Dayl Hein, 49, pleaded guilty to six charges in total, including possession of fentanyl for the purpose of trafficking. He was sentenced by Judge Louise Charbonneau in NWT Supreme Court on Tuesday.
Court head Hein sold three fentanyl pills to the undercover officer on Aug. 11, 2014 for $280 and five more the next day for $450. Charbonneau acknowledged the dangers of the opioid drug were not widely known in Yellowknife or even across Canada at the time.
"It was not a drug that the public knew about but more and more we hear about the deaths and overdoes it causes," said Charbonneau.
"Those who sell it are only interested in making a profit. They are taking a real risk of killing people just to make money. We would be delusional to think that what has happened elsewhere with this drug would not happen here."
In sentencing Hein, Charbonneau said fentanyl is 50 to 100 times stronger than morphine and courts are now treating it the same way they would heroin. Hein also admitted to selling cocaine and the painkiller oxycodone to an undercover officer in 2014.
While he was out on bail, Hein was charged with trafficking cocaine again in 2016. He also pleaded guilty to that offence.

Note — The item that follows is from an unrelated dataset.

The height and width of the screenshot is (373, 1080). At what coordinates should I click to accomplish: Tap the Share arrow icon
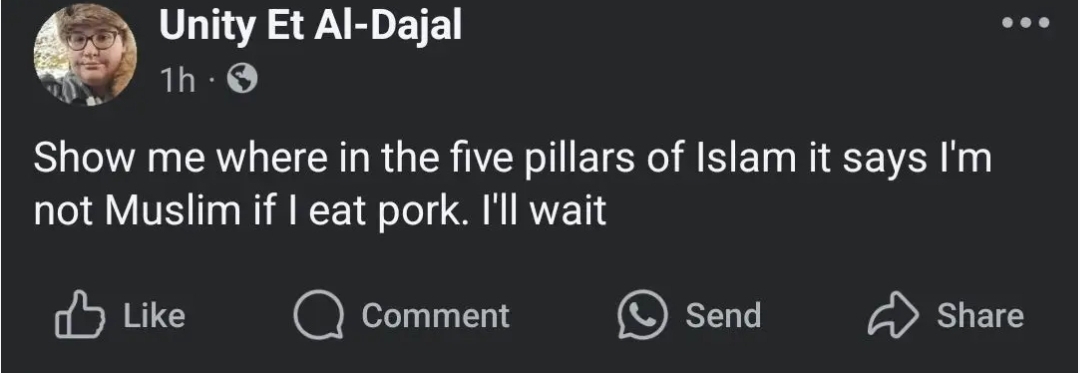click(893, 316)
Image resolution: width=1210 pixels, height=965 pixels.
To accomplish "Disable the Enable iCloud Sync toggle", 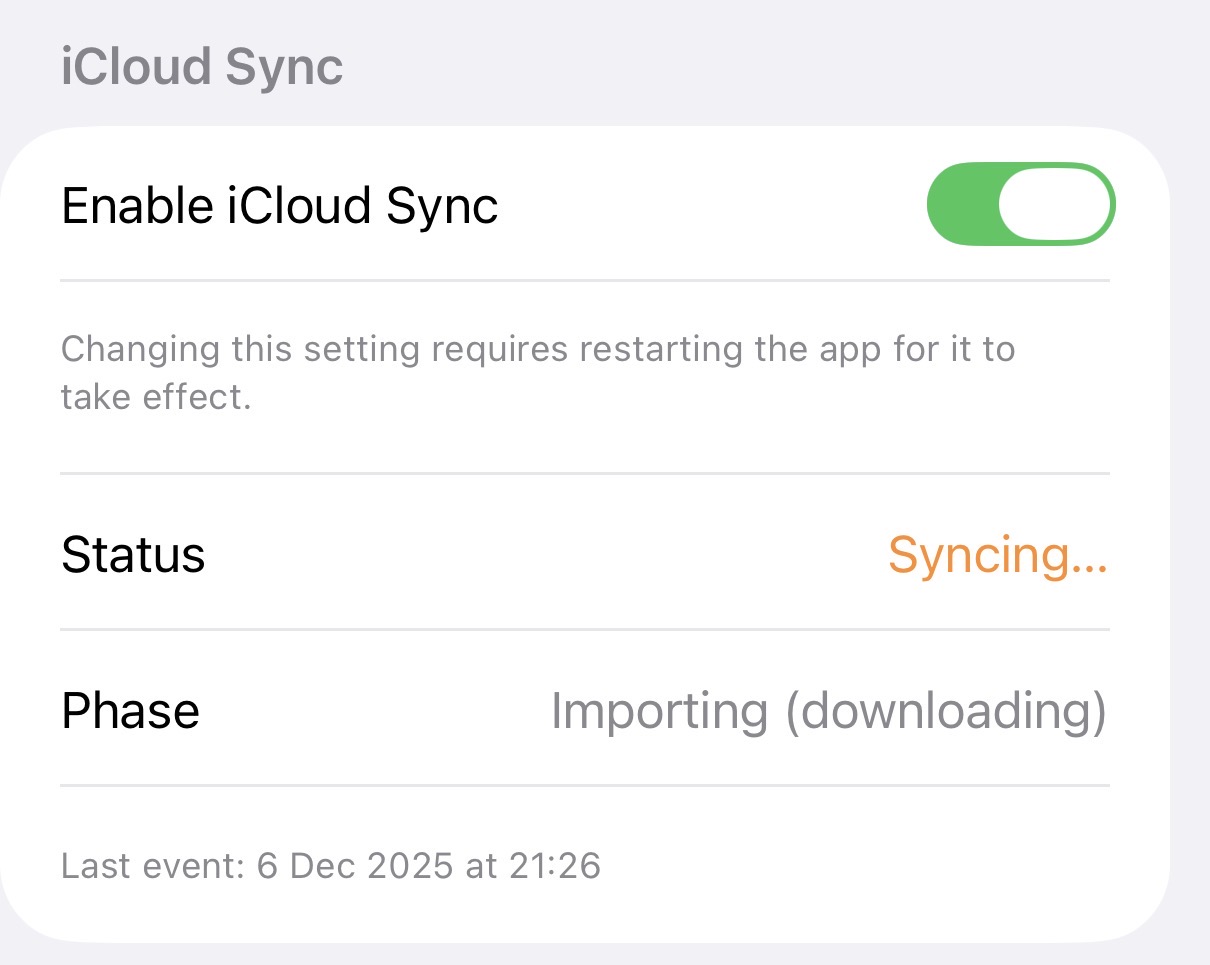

Defence lawyer Dane Bullerwall told the court that Hein, who has a lengthy criminal record, has also admitted to addiction issues.
Hein, who was already in custody earlier this week, wore a plaid dress shirt and khakis during the hearing. He was allowed to leave the prisoner's box to sit alongside his lawyer. He addressed the court before being sentenced.
"I'd like to apologize. I really need help," he said.
Taking into account his pre-sentence time in jail, Hein was actually serve another four years and 11 months in custody.
Charbonneau said she would strongly recommend Hein be allowed to serve his sentence in the NWT.
B.C. man gets four years for drug trafficking
A B.C. man was sentenced to four years in prison Tuesday after pleading guilty to possession of cocaine and marijuana for the purpose of trafficking.
Steven Marc Ormrod, 33, was arrested on Oct. 2, 2013 after RCMP raided a home in Kam Lake, finding more 344 grams of cocaine, 652 grams of marijuana, $10,000 in cash, and nearly $2,000 in diamonds, as well as 14 firearms.
Court heard Ormrod initially fled the home when police arrived to execute a search warrant but he was later found hiding in an abandoned vehicle on the property. Property and firearms charges were eventually dropped but many if not all the 118 items seized at the home during the raid have been forfeited to the Crown.
Taking into account the amount of time Ormrod has served awaiting the sentencing hearing, NWT Supreme Court Judge Louise Charbonneau sentenced him to a further 26 months in jail.
Alleged gang members on trial
A trial began Monday in NWT Supreme Court for two men RCMP allege are connected to the criminal '856' gang based out of the Lower Mainland of B.C.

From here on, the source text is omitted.